>> BEGIN INFORMATION SHOWN
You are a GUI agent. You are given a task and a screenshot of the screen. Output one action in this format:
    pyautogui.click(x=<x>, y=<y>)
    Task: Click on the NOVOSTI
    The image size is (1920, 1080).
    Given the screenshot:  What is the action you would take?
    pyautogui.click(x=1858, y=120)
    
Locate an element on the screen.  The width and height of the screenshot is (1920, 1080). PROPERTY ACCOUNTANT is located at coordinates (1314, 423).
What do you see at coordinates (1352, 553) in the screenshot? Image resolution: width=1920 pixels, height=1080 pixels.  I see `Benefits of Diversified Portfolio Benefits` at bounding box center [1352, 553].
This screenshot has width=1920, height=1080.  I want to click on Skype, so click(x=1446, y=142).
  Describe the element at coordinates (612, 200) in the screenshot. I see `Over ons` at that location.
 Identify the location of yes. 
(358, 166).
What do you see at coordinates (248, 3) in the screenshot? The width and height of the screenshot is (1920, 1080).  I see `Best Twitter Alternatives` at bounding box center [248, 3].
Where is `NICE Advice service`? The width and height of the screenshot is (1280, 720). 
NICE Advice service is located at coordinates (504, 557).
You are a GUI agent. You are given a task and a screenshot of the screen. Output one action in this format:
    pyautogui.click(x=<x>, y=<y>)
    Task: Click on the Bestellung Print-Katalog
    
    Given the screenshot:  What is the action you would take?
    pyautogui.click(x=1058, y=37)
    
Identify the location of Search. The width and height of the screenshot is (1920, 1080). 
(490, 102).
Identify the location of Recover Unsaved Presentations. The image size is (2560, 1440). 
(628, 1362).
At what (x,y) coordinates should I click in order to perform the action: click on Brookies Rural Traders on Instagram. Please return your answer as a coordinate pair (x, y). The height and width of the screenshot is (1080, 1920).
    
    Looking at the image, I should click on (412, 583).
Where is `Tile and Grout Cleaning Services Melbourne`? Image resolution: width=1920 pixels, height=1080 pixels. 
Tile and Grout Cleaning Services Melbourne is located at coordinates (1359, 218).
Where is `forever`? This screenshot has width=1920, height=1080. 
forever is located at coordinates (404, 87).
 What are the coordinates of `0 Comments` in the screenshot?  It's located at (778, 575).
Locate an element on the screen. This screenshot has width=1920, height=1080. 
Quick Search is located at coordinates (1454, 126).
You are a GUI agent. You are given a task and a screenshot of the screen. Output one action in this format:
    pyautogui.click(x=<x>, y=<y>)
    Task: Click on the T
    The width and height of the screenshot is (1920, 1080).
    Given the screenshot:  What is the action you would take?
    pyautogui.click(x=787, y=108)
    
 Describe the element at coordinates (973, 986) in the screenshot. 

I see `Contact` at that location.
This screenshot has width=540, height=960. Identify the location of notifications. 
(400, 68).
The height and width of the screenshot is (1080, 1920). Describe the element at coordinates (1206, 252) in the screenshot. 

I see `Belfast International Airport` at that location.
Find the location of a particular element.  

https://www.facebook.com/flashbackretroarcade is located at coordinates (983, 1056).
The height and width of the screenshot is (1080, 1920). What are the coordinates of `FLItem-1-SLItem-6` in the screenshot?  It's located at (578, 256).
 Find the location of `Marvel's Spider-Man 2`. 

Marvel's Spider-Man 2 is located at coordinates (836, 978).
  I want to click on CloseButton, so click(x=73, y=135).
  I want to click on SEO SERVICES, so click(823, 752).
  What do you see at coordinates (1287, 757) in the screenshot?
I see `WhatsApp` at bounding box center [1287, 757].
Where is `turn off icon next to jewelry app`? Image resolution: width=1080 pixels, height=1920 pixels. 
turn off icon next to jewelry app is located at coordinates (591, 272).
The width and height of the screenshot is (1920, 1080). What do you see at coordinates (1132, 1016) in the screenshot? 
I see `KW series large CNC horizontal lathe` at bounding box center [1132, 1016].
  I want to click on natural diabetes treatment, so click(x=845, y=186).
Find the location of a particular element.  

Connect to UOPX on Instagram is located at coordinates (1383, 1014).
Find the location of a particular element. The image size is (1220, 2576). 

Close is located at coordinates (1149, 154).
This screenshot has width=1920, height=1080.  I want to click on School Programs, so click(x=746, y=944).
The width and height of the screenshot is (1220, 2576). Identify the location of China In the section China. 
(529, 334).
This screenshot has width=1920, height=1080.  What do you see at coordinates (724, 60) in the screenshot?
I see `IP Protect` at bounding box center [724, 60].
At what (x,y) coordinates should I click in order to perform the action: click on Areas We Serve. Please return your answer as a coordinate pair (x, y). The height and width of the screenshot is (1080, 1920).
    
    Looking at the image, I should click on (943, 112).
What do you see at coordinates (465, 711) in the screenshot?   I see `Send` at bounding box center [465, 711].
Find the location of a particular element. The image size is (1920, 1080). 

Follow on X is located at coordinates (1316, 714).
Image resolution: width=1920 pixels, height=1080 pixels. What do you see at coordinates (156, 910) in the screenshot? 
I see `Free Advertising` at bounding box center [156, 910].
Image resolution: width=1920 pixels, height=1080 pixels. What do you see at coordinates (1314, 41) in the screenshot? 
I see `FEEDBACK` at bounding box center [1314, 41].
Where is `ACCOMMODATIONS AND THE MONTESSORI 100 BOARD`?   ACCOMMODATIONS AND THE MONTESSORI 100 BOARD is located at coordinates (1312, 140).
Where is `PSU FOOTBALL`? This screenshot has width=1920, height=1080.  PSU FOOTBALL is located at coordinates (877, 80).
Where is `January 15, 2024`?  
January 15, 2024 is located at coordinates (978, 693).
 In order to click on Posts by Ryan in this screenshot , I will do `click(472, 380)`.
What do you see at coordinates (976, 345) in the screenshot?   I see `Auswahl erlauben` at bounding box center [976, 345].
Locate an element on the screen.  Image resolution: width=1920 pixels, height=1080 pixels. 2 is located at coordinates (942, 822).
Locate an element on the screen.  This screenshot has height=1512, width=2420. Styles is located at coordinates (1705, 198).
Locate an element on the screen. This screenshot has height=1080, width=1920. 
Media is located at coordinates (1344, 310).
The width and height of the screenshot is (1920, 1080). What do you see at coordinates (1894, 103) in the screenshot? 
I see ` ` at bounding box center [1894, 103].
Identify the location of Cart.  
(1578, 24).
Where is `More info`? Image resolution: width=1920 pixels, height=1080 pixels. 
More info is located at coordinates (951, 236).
>> END INFORMATION SHOWN
THE PROBLEM ::
Can you put every line of the data above into a Markdown table with the columns Row and Text, numbering the rows and skipping blank lines?

REPLY ::
| Row | Text |
|---|---|
| 1 | You are a GUI agent. You are given a task and a screenshot of the screen. Output one action in this format: |
| 2 |     pyautogui.click(x=<x>, y=<y>) |
| 3 |     Task: Click on the NOVOSTI |
| 4 |     The image size is (1920, 1080). |
| 5 |     Given the screenshot:  What is the action you would take? |
| 6 |     pyautogui.click(x=1858, y=120) |
| 7 | Locate an element on the screen.  The width and height of the screenshot is (1920, 1080). PROPERTY ACCOUNTANT is located at coordinates (1314, 423). |
| 8 | What do you see at coordinates (1352, 553) in the screenshot? Image resolution: width=1920 pixels, height=1080 pixels.  I see `Benefits of Diversified Portfolio Benefits` at bounding box center [1352, 553]. |
| 9 | This screenshot has width=1920, height=1080.  I want to click on Skype, so click(x=1446, y=142). |
| 10 |   Describe the element at coordinates (612, 200) in the screenshot. I see `Over ons` at that location. |
| 11 |  Identify the location of yes.  |
| 12 | (358, 166). |
| 13 | What do you see at coordinates (248, 3) in the screenshot? The width and height of the screenshot is (1920, 1080).  I see `Best Twitter Alternatives` at bounding box center [248, 3]. |
| 14 | Where is `NICE Advice service`? The width and height of the screenshot is (1280, 720).  |
| 15 | NICE Advice service is located at coordinates (504, 557). |
| 16 | You are a GUI agent. You are given a task and a screenshot of the screen. Output one action in this format: |
| 17 |     pyautogui.click(x=<x>, y=<y>) |
| 18 |     Task: Click on the Bestellung Print-Katalog |
| 19 |     Given the screenshot:  What is the action you would take? |
| 20 |     pyautogui.click(x=1058, y=37) |
| 21 | Identify the location of Search. The width and height of the screenshot is (1920, 1080).  |
| 22 | (490, 102). |
| 23 | Identify the location of Recover Unsaved Presentations. The image size is (2560, 1440).  |
| 24 | (628, 1362). |
| 25 | At what (x,y) coordinates should I click in order to perform the action: click on Brookies Rural Traders on Instagram. Please return your answer as a coordinate pair (x, y). The height and width of the screenshot is (1080, 1920). |
| 26 |     Looking at the image, I should click on (412, 583). |
| 27 | Where is `Tile and Grout Cleaning Services Melbourne`? Image resolution: width=1920 pixels, height=1080 pixels.  |
| 28 | Tile and Grout Cleaning Services Melbourne is located at coordinates (1359, 218). |
| 29 | Where is `forever`? This screenshot has width=1920, height=1080.  |
| 30 | forever is located at coordinates (404, 87). |
| 31 |  What are the coordinates of `0 Comments` in the screenshot?  It's located at (778, 575). |
| 32 | Locate an element on the screen. This screenshot has width=1920, height=1080.  |
| 33 | Quick Search is located at coordinates (1454, 126). |
| 34 | You are a GUI agent. You are given a task and a screenshot of the screen. Output one action in this format: |
| 35 |     pyautogui.click(x=<x>, y=<y>) |
| 36 |     Task: Click on the T |
| 37 |     The width and height of the screenshot is (1920, 1080). |
| 38 |     Given the screenshot:  What is the action you would take? |
| 39 |     pyautogui.click(x=787, y=108) |
| 40 |  Describe the element at coordinates (973, 986) in the screenshot.  |
| 41 | I see `Contact` at that location. |
| 42 | This screenshot has width=540, height=960. Identify the location of notifications.  |
| 43 | (400, 68). |
| 44 | The height and width of the screenshot is (1080, 1920). Describe the element at coordinates (1206, 252) in the screenshot.  |
| 45 | I see `Belfast International Airport` at that location. |
| 46 | Find the location of a particular element.   |
| 47 | https://www.facebook.com/flashbackretroarcade is located at coordinates (983, 1056). |
| 48 | The height and width of the screenshot is (1080, 1920). What are the coordinates of `FLItem-1-SLItem-6` in the screenshot?  It's located at (578, 256). |
| 49 |  Find the location of `Marvel's Spider-Man 2`.  |
| 50 | Marvel's Spider-Man 2 is located at coordinates (836, 978). |
| 51 |   I want to click on CloseButton, so click(x=73, y=135). |
| 52 |   I want to click on SEO SERVICES, so click(823, 752). |
| 53 |   What do you see at coordinates (1287, 757) in the screenshot? |
| 54 | I see `WhatsApp` at bounding box center [1287, 757]. |
| 55 | Where is `turn off icon next to jewelry app`? Image resolution: width=1080 pixels, height=1920 pixels.  |
| 56 | turn off icon next to jewelry app is located at coordinates (591, 272). |
| 57 | The width and height of the screenshot is (1920, 1080). What do you see at coordinates (1132, 1016) in the screenshot?  |
| 58 | I see `KW series large CNC horizontal lathe` at bounding box center [1132, 1016]. |
| 59 |   I want to click on natural diabetes treatment, so click(x=845, y=186). |
| 60 | Find the location of a particular element.   |
| 61 | Connect to UOPX on Instagram is located at coordinates (1383, 1014). |
| 62 | Find the location of a particular element. The image size is (1220, 2576).  |
| 63 | Close is located at coordinates (1149, 154). |
| 64 | This screenshot has width=1920, height=1080.  I want to click on School Programs, so click(x=746, y=944). |
| 65 | The width and height of the screenshot is (1220, 2576). Identify the location of China In the section China.  |
| 66 | (529, 334). |
| 67 | This screenshot has width=1920, height=1080.  What do you see at coordinates (724, 60) in the screenshot? |
| 68 | I see `IP Protect` at bounding box center [724, 60]. |
| 69 | At what (x,y) coordinates should I click in order to perform the action: click on Areas We Serve. Please return your answer as a coordinate pair (x, y). The height and width of the screenshot is (1080, 1920). |
| 70 |     Looking at the image, I should click on (943, 112). |
| 71 | What do you see at coordinates (465, 711) in the screenshot?   I see `Send` at bounding box center [465, 711]. |
| 72 | Find the location of a particular element. The image size is (1920, 1080).  |
| 73 | Follow on X is located at coordinates (1316, 714). |
| 74 | Image resolution: width=1920 pixels, height=1080 pixels. What do you see at coordinates (156, 910) in the screenshot?  |
| 75 | I see `Free Advertising` at bounding box center [156, 910]. |
| 76 | Image resolution: width=1920 pixels, height=1080 pixels. What do you see at coordinates (1314, 41) in the screenshot?  |
| 77 | I see `FEEDBACK` at bounding box center [1314, 41]. |
| 78 | Where is `ACCOMMODATIONS AND THE MONTESSORI 100 BOARD`?   ACCOMMODATIONS AND THE MONTESSORI 100 BOARD is located at coordinates (1312, 140). |
| 79 | Where is `PSU FOOTBALL`? This screenshot has width=1920, height=1080.  PSU FOOTBALL is located at coordinates (877, 80). |
| 80 | Where is `January 15, 2024`?   |
| 81 | January 15, 2024 is located at coordinates (978, 693). |
| 82 |  In order to click on Posts by Ryan in this screenshot , I will do `click(472, 380)`. |
| 83 | What do you see at coordinates (976, 345) in the screenshot?   I see `Auswahl erlauben` at bounding box center [976, 345]. |
| 84 | Locate an element on the screen.  Image resolution: width=1920 pixels, height=1080 pixels. 2 is located at coordinates (942, 822). |
| 85 | Locate an element on the screen.  This screenshot has height=1512, width=2420. Styles is located at coordinates (1705, 198). |
| 86 | Locate an element on the screen. This screenshot has height=1080, width=1920.  |
| 87 | Media is located at coordinates (1344, 310). |
| 88 | The width and height of the screenshot is (1920, 1080). What do you see at coordinates (1894, 103) in the screenshot?  |
| 89 | I see ` ` at bounding box center [1894, 103]. |
| 90 | Identify the location of Cart.   |
| 91 | (1578, 24). |
| 92 | Where is `More info`? Image resolution: width=1920 pixels, height=1080 pixels.  |
| 93 | More info is located at coordinates (951, 236). |